Directions for this task: Find the line containing "Toggle the thumbnail bar view button" in the data below and repeat it, along with all later lines, exactly through the last one.

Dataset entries
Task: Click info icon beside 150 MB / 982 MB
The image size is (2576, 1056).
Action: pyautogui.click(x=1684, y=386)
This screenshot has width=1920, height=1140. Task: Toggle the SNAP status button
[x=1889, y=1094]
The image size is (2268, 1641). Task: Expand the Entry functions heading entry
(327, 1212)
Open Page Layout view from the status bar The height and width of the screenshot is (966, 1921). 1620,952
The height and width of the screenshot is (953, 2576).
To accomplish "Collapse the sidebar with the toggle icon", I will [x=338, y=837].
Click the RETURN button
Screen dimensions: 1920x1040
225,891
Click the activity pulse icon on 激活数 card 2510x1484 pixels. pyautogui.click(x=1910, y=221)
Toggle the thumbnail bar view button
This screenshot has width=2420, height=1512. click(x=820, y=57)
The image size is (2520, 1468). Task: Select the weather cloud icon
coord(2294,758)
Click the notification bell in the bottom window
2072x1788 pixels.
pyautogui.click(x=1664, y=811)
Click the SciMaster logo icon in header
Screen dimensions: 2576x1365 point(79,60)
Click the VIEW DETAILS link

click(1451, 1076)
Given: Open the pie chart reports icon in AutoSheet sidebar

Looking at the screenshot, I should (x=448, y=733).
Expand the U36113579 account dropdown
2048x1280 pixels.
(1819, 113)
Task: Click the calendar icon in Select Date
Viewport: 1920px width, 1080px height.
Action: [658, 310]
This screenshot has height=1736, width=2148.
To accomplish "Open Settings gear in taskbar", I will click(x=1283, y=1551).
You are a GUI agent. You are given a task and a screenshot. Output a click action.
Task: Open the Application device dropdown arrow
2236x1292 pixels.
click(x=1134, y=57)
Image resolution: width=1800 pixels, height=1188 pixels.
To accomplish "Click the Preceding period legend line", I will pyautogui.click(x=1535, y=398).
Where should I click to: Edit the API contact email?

Problem solution:
Toggle the thumbnail bar view button
This screenshot has width=2420, height=1512. click(x=820, y=57)
The image size is (2520, 1468). Task: Select the weather cloud icon
coord(2294,758)
Click the notification bell in the bottom window
2072x1788 pixels.
pyautogui.click(x=1664, y=811)
Click the SciMaster logo icon in header
Screen dimensions: 2576x1365 point(79,60)
Click the VIEW DETAILS link

click(1451, 1076)
Given: Open the pie chart reports icon in AutoSheet sidebar

Looking at the screenshot, I should (x=448, y=733).
Expand the U36113579 account dropdown
2048x1280 pixels.
(1819, 113)
Task: Click the calendar icon in Select Date
Viewport: 1920px width, 1080px height.
Action: [658, 310]
This screenshot has height=1736, width=2148.
To accomplish "Open Settings gear in taskbar", I will click(x=1283, y=1551).
You are a GUI agent. You are given a task and a screenshot. Output a click action.
Task: Open the Application device dropdown arrow
2236x1292 pixels.
click(x=1134, y=57)
Image resolution: width=1800 pixels, height=1188 pixels.
To accomplish "Click the Preceding period legend line", I will pyautogui.click(x=1535, y=398).
Where should I click to: Edit the API contact email?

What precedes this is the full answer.